The bronco branding entails a team of four, one person on a horse to rope a calf and pull it over to the bronco panel, a specially constructed fence arrangement, one person helps push the calf against the panel while another ropes one of the calf's front legs, and the fourth ropes the calf's back leg, both of which are tied to the panel. When all is secured, the calf is pushed over sideways whilst one person runs for the paint branding irons, dashes back and marks the calf, and then returns the brands to the paint pot while the calf is released. The first calf must be roped within 2 minutes, and they get six minutes to rope and brand three calves. The best teams can do it in less than this time, but quite often teams are disqualified for not lassoing their first calf within two minutes. The calf must be roped by throwing the rope forwards over the horse's neck, and it must be cleanly over the calf's neck — sometimes a leg gets roped in as well, this is a foul and the calf must be released. There are two judges who follow everything very closely, and award points for subtleties that are beyond me. There are quite a few women who compete in the teams as well, they breed them tough out here ....
I helped out in the food trailer both evenings, so missed a fair bit of the action, but the colt riding was pretty full-on — they were smallish horses, but boy, were some of them mean! I looked up at the bangs and crashes that were coming from the enclosure, one guy got thrown off into the fence and then the horse fell into the fence almost on top of him. He said later that he hadn't wanted to wear the helmet the organisers insisted on, but was very glad of it after that. Patrick, the Irish mechanic at the servo had a go, he said later that he didn't think something that took 30 seconds to do could still hurt so much after three days!

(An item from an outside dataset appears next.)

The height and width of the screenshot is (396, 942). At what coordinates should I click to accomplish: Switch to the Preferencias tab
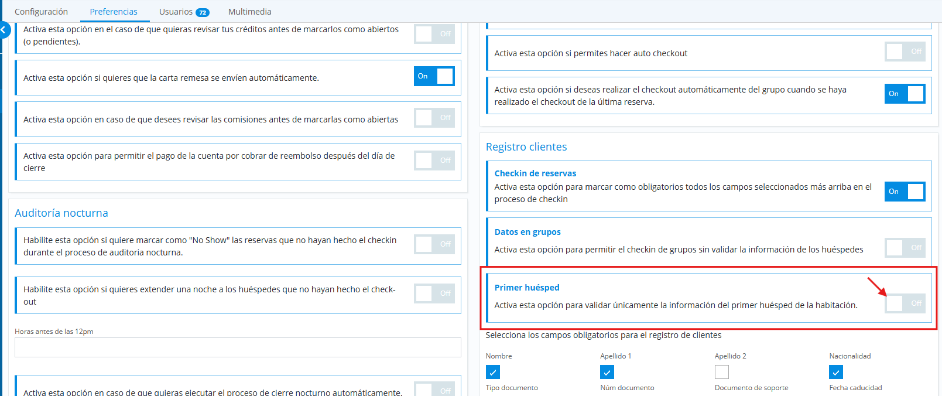tap(114, 12)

First rope your calf .....
.... drag it over to the bronco panel ....
.... push it up against the panel .....
.... whilst the front and back legs are secured.
Push the calf over ....
.... apply the branding paint ....
.... and return the brands to the pot.
The judges keep a very careful eye on everything.
The woodchop — chop the top off your log, dig a hole and plant it upright, then chop it down again at the bottom.
I quit my job as a Graphic Designer in Sydney and moved with my husband Evan to outback Queensland to experience what the other Australia is like. We have a lovely one-bedroom unit with a view of the desert.